I do not follow the Supreme Court closely, but it is obvious to me, and most likely to most folks, that this is an unusual and very important case. The media is full of stories about it. Just do a GOOGLE search on “Heller Supreme Court” and you will get almost 200,000 hits as of mid February, 30 days before the hearing.

Next, visit this site, the home page for the lawyers representing the case, now known as D.C. Vs. Heller. You can see all of the background and information leading to the Supreme Court.

Now, to see just how much interest has been stirred up, here are two Supreme Court pages;

The first page presents the 47 briefs filed in support of Heller. The second presents the 19 briefs in support of D.C. I may be wrong, but 66 briefs filed as AMICI CURIAE represent a lot of interest.

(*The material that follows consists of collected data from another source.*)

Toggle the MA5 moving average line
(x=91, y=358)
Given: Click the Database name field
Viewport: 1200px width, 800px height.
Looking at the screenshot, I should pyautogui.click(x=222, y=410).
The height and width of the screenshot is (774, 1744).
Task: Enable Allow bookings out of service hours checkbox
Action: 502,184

Now I know you have read all the preceding American Militia essays and remember some of the arguments as to why we each are part of that group. We gather as required and enumerated under the Second Amendment to form that well regulated militia in defense of the free state. The appeal court in Parker, soon to become Heller, understood this and in the Opinion for the Court, by Senior Circuit Judge Silberman, wrote well about it in the web pages of the circuit court at;

I will leave it to you to study this case. Read the briefs and the comments on the blogs and form your own opinion. I am confident you will agree with me and others as to the true meaning of the Second Amendment and how it supports the American Militia. Now read the analysis by Bob Leibowitz of this Supreme Court case.

You can find an analysis of the D.C. response to the question posed at the Supreme Court, “How Many Lawyers Does It Take to Make a Circular Argument? In Heller, a Lot!” at;

The important one is the analysis of Heller, it is below. Enjoy.
(Formatting and emphasis added for ease of reading)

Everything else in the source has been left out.